YOUR TASK: If a line holds the word "computer", copy it from the entries.

RECORDS FOR THIS TASK:
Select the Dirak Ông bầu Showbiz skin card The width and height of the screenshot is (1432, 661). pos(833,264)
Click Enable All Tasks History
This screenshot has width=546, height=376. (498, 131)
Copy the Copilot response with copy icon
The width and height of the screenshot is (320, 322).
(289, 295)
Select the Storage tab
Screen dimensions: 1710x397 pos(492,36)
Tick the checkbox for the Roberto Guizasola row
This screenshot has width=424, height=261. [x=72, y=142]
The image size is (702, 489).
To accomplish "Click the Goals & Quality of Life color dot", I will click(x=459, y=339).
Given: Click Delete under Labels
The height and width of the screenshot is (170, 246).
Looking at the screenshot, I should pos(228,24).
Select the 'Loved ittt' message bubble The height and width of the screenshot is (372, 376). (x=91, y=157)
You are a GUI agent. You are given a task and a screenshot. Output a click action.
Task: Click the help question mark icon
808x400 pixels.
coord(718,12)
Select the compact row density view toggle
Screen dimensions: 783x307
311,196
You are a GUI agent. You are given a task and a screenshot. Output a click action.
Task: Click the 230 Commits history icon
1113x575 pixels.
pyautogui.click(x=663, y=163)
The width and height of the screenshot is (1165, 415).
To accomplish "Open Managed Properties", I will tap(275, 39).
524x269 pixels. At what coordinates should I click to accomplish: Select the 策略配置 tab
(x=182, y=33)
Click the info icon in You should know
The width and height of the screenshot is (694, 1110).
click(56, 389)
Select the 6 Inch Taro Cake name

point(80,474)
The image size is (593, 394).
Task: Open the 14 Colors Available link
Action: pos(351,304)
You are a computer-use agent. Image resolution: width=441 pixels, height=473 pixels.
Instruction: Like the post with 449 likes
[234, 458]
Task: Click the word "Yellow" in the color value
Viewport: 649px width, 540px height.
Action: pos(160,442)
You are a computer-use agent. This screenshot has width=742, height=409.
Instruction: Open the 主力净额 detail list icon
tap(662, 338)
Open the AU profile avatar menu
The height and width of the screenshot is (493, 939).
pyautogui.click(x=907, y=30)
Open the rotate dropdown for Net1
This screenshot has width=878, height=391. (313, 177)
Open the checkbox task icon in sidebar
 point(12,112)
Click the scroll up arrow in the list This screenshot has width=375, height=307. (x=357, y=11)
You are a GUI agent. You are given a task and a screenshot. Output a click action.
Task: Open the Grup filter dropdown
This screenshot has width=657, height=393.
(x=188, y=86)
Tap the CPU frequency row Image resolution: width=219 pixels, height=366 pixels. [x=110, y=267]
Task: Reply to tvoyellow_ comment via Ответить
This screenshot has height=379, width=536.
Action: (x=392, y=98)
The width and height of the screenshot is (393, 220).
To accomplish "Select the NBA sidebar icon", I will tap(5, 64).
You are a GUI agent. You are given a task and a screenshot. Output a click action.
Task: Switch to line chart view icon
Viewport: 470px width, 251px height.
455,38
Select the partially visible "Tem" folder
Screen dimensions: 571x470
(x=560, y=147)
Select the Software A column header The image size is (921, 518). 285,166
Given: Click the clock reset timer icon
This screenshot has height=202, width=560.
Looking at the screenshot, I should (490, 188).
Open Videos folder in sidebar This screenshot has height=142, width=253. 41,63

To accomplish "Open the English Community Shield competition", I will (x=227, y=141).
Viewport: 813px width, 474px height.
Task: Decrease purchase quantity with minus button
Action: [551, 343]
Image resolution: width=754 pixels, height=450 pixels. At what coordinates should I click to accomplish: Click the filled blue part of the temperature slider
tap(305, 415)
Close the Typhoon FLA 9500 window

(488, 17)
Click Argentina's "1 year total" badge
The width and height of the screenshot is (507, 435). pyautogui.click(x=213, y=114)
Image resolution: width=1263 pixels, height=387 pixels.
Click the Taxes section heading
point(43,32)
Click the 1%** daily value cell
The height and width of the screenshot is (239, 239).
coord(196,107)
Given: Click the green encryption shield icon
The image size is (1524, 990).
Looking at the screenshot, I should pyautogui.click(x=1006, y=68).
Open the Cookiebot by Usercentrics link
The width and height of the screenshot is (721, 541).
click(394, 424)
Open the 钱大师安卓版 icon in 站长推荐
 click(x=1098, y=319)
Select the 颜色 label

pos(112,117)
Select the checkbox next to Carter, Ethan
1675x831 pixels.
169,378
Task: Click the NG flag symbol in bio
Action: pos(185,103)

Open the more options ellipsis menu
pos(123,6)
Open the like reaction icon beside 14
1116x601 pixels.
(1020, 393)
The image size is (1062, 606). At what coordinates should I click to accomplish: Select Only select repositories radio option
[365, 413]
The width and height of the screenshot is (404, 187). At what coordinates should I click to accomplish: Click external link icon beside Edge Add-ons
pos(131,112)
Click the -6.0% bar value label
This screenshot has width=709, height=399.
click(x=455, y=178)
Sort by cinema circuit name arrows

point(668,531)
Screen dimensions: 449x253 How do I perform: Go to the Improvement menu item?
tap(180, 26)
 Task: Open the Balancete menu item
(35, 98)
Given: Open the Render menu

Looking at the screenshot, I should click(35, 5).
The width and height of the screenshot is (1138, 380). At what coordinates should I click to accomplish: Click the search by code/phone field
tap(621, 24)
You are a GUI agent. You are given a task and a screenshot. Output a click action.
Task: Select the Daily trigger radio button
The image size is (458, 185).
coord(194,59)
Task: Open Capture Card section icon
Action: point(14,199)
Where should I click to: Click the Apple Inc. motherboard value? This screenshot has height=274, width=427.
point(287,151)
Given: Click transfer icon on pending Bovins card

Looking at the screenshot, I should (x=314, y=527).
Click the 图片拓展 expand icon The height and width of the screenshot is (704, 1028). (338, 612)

TASK RESULT:
You are a computer-use agent. Image resolution: width=441 pixels, height=473 pixels.
You are a computer-use agent. This screenshot has width=742, height=409.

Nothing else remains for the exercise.